The response from the government and the ruling Bharatiya Janata Party has been unsurprising — even if contradictory at times. The junior foreign minister, Meenakshi Lekhi, called the reports on spying “fake”, claiming that Amnesty International, which procured the list of Pegasus targets, has denied the existence of such a catalogue of names (it has, in fact, said that it stands by the investigation). Assam’s chief minister, Himanta Biswa Sarma, also from the BJP, has asked the Central government to act against Amnesty for trying to taint Modi’s image. Not to be left behind, the home minister, Amit Shah, has blamed the revelations on “disruptors” that he describes as “global organizations which do not like India to progress”. And the former information and technology minister, Ravi Shankar Prasad, has insinuated a conspiracy by falsely claiming that India was being selectively questioned from among the dozens of countries believed to have used Pegasus.

Yet, the government has refused to clearly deny that it has purchased Pegasus. Independent forensics analysis on several of the phones in the target list, including those of several journalists, has shown that they were indeed infected by the spyware. NSO, the Israeli group that owns Pegasus, insists that it only licenses the product to governments. So if the Indian government isn’t the one hacking — and potentially manipulating content on — the phones of political opponents, journalists, activists and others, is a foreign power behind the use of the spyware? And if that’s the case, why isn’t the Modi government, which, otherwise, likes to tom-tom its national security credentials, at all alarmed?

It’s hardly the first time that the Modi government has been caught with its hand in the cookie jar. And whether it’s the overnight revocation of Kashmir’s autonomy, the ill-advised step of demonetization or the government’s systematic erosion of India’s democratic institutions, much has been written in the international press in the past that’s critical of Team Modi. But the global scale of the Pegasus hacking makes the Modi administration’s assault on Indian democracy a part of a wider international story that people around the world can relate to.

And these revelations come close after the government’s monumental failures in preparing for the second wave of Covid-19 that made India the headline story the world over for the wrong reasons. Unlike Kashmir and demonetization, the pandemic is a shared experience for people across the planet. So when they see images of unclaimed bodies floating down the Ganga, it hits home — everywhere.

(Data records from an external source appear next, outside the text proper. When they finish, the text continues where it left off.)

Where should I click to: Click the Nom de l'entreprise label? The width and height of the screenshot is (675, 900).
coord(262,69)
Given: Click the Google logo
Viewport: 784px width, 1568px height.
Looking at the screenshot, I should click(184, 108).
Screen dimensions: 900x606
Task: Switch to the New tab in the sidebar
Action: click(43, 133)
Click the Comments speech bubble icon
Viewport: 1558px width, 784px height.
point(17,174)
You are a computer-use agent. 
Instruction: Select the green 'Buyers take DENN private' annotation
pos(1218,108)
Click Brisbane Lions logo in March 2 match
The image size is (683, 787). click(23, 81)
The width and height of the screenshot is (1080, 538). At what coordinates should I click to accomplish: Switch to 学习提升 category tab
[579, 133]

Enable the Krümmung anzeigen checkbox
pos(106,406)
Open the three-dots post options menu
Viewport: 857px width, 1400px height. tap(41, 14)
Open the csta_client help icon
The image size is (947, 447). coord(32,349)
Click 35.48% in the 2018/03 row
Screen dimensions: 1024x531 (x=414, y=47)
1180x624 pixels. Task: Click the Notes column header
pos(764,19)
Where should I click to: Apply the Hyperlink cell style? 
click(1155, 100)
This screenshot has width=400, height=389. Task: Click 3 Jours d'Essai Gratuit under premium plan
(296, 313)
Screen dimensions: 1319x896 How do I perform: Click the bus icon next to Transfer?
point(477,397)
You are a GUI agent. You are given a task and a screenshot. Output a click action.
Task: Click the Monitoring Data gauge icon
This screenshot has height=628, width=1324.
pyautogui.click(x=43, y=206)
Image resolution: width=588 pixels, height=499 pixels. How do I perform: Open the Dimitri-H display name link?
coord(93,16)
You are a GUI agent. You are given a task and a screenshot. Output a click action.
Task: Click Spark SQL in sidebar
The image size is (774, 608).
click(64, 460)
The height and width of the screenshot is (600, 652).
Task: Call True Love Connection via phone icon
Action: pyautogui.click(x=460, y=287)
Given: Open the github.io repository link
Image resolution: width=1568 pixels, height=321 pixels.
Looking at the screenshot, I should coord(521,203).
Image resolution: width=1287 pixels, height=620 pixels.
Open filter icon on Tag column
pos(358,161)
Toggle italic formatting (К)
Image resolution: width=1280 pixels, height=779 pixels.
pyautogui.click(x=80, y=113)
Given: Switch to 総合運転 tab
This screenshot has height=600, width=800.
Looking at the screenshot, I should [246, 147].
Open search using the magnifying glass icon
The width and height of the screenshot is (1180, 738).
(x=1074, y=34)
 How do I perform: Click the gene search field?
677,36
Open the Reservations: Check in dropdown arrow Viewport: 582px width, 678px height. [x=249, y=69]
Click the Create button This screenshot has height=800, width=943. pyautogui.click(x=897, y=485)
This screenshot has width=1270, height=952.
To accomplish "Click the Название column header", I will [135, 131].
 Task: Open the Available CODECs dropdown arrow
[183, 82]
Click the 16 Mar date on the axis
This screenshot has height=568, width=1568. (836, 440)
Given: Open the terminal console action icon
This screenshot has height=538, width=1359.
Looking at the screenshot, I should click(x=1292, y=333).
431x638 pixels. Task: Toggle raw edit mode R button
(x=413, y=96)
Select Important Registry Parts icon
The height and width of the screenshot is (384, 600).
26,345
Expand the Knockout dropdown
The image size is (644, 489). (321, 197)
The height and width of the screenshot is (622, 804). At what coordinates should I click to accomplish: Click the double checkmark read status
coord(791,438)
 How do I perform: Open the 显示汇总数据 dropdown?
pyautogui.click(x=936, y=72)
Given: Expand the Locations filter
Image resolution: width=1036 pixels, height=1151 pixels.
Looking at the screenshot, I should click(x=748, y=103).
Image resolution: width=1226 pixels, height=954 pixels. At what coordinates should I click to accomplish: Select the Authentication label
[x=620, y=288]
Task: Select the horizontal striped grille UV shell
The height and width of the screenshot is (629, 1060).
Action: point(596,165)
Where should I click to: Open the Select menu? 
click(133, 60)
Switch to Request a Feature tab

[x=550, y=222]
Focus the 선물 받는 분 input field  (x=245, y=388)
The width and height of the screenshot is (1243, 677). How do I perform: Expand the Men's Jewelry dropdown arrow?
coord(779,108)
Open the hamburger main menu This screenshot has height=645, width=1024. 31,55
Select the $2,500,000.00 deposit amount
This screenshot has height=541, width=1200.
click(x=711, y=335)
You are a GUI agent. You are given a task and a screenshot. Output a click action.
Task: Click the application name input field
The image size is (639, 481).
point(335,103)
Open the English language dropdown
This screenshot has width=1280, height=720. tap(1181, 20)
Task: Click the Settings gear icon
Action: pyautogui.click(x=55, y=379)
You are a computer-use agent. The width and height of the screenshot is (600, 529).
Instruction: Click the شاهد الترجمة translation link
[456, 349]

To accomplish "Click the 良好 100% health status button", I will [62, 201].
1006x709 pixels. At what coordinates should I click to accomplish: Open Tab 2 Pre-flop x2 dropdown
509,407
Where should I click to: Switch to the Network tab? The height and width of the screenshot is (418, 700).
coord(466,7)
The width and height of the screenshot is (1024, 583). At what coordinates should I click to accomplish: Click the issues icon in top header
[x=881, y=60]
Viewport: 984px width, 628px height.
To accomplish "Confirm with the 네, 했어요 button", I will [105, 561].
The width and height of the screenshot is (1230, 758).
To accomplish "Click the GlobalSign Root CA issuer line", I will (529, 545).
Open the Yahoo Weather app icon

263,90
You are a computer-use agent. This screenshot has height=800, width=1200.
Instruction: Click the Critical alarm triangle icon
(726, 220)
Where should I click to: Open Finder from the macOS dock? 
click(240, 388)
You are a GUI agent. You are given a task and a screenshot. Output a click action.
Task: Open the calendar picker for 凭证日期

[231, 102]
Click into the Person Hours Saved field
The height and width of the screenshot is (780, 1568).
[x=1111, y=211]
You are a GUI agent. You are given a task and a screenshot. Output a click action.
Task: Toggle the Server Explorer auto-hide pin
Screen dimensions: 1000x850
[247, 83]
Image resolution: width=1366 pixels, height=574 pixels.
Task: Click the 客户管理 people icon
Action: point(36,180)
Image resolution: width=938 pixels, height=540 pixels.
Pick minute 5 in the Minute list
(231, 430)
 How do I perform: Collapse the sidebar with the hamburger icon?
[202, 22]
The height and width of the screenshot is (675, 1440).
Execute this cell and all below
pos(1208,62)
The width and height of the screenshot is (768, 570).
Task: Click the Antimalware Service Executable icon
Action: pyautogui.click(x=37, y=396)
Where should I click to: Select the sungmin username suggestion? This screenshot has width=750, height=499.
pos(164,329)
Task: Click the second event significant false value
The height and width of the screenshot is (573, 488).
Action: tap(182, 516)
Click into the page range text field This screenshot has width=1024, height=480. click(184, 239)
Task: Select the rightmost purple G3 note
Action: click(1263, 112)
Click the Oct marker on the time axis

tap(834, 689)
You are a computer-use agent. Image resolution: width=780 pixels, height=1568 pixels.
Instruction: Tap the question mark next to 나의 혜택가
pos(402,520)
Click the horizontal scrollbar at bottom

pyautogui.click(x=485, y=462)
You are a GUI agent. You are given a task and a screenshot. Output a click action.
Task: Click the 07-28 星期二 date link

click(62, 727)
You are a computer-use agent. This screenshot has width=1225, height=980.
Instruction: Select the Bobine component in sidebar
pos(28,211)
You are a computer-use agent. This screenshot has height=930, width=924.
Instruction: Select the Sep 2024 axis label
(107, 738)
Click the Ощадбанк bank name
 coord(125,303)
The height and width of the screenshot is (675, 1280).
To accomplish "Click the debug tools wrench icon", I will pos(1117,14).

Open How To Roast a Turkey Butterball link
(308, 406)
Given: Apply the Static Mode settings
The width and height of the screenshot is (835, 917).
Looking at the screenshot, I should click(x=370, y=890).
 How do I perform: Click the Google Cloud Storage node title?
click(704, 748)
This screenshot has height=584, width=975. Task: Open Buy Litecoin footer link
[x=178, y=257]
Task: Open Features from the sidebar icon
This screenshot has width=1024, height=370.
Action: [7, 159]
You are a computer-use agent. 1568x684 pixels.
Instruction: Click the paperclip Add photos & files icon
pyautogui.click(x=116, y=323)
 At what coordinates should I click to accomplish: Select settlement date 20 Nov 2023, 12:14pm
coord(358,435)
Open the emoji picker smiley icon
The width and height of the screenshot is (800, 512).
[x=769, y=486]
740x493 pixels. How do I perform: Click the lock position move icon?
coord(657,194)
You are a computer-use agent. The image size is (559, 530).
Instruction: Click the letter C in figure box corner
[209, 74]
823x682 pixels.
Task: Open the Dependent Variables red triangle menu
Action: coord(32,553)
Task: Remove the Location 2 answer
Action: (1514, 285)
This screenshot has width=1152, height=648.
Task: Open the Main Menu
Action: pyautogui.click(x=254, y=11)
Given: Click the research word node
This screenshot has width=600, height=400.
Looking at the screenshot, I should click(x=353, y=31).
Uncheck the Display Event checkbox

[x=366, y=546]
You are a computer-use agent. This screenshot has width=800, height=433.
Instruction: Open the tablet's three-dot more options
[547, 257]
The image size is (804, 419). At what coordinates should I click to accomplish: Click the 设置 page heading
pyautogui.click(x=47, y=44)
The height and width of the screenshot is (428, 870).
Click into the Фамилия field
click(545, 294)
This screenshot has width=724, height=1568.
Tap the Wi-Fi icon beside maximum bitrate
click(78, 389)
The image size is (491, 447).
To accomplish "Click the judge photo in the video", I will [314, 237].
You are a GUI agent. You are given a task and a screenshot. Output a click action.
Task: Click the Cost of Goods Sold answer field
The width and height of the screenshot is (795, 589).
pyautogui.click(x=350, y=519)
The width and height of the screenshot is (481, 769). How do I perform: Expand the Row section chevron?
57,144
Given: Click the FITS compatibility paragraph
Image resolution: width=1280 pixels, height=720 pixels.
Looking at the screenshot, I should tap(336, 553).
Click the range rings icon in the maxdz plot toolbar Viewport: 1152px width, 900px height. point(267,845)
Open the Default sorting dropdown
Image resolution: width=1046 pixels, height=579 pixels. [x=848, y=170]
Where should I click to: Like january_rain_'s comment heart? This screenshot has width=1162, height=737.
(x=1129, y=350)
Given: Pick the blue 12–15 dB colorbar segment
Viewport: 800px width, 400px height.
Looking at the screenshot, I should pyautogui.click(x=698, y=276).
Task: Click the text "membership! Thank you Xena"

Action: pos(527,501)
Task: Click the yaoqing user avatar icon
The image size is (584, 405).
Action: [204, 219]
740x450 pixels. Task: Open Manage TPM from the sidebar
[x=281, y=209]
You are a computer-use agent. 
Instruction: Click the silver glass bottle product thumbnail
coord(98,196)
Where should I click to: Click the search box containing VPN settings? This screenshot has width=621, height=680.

To be sure, other governments — whether in the United States of America or Europe — aren’t genuinely concerned about civil liberties. As long as they see India as a valuable strategic partner, especially in countering China, they would like to ignore the wounds Modi is inflicting on this country. But in mature democracies, ruling dispensations must at least appear to heed the views of their people. If most ordinary Americans and Europeans start pushing back against a business-as-usual relationship with the Modi government, just as they have when it comes to ties with another strategically vital ally, Saudi Arabia, it becomes hard for elected leaders in Washington, Brussels and elsewhere to ignore those concerns.

Put simply, Modi’s global reputation is today at its lowest ebb since he came to power in 2014. And crying wolf once again won’t fix it.